# Task details
Pick each line containing "Juventude" out of the records.

Dataset entries
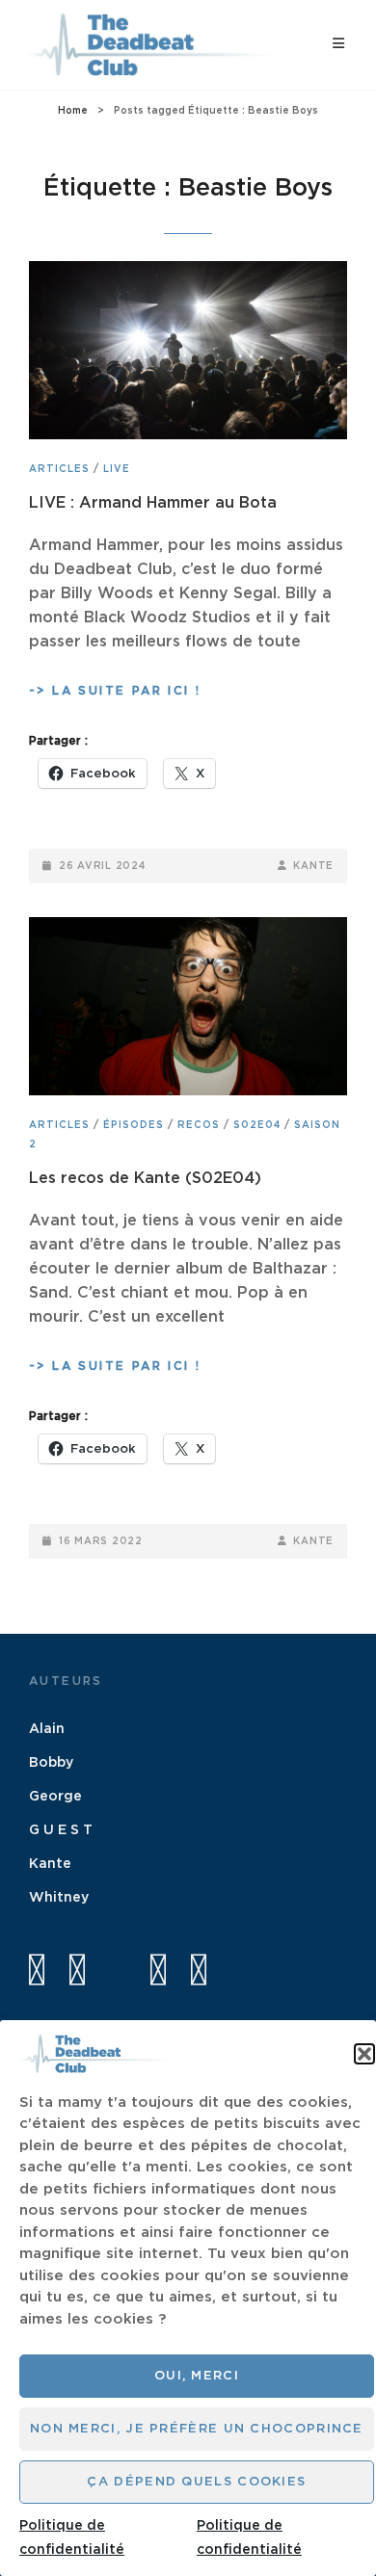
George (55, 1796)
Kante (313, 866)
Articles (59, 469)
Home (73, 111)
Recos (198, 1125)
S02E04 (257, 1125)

---

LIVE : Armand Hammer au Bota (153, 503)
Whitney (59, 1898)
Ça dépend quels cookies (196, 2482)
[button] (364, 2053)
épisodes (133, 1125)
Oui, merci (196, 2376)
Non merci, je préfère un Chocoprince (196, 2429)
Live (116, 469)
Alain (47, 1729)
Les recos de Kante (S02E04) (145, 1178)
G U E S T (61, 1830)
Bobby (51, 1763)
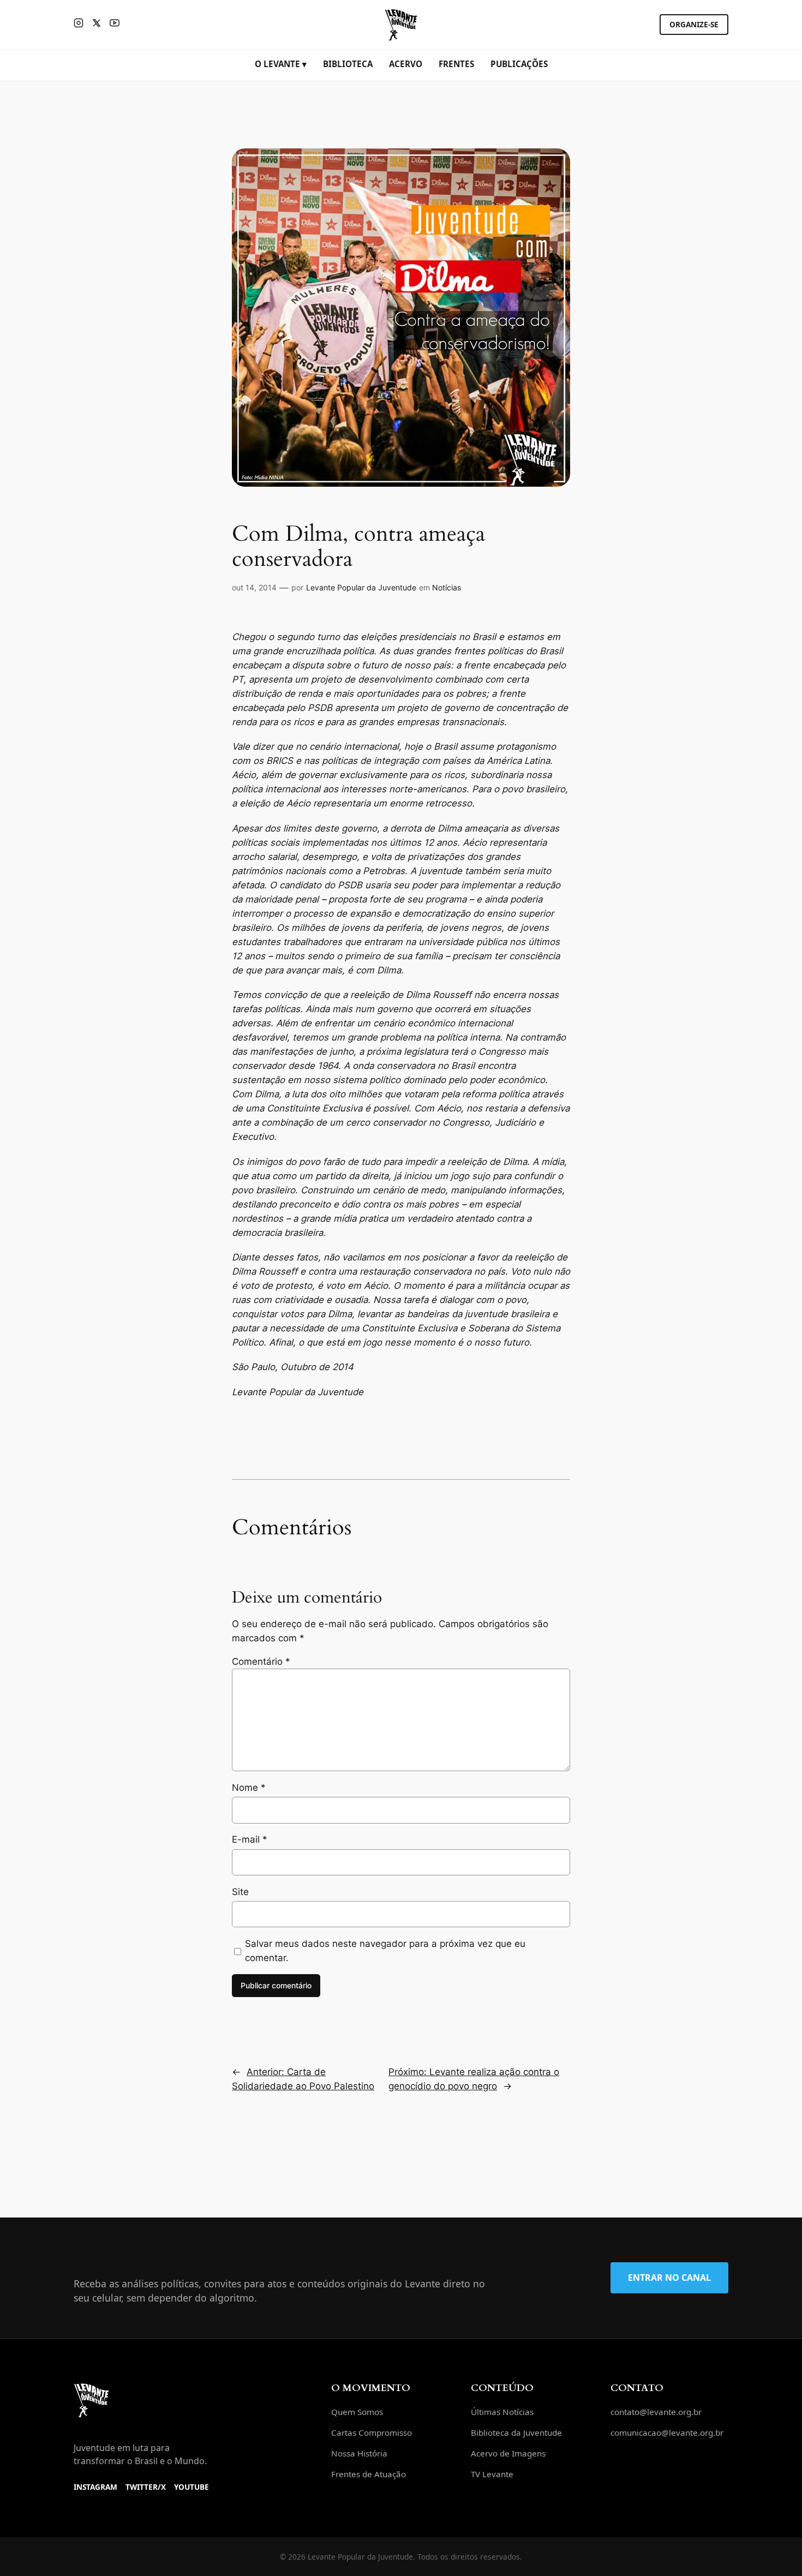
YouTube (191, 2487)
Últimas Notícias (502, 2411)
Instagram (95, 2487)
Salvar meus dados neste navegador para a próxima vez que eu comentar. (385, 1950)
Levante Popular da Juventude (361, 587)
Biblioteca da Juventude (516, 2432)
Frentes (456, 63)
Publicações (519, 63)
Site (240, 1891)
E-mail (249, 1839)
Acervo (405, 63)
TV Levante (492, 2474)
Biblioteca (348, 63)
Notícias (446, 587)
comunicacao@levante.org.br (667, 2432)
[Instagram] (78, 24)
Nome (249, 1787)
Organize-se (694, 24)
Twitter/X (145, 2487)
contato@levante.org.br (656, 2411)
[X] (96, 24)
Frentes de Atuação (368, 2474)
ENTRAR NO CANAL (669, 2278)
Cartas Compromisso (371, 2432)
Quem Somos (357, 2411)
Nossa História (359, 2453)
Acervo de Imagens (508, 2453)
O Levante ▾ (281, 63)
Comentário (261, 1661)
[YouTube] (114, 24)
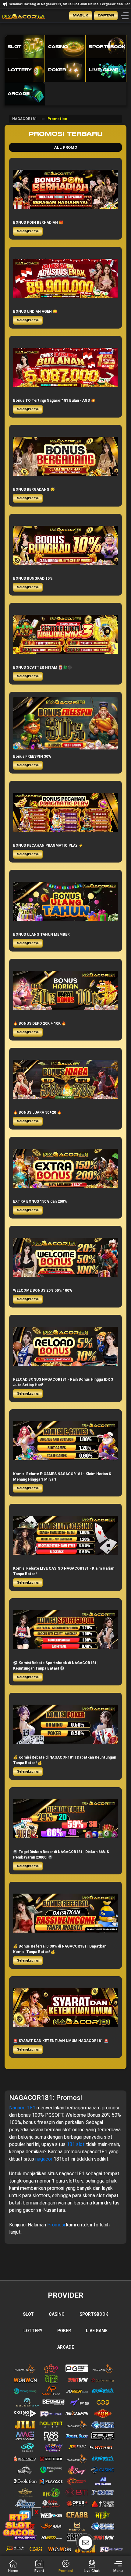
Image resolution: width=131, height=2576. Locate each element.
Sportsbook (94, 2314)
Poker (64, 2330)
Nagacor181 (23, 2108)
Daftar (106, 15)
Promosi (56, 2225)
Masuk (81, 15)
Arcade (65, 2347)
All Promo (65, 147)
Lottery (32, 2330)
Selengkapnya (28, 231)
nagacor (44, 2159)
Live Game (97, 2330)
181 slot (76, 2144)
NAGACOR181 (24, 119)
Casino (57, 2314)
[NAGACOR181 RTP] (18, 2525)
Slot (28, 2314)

# Answer to the problem
Levante Popular da Juventude (361, 587)
Biblioteca da Juventude (516, 2432)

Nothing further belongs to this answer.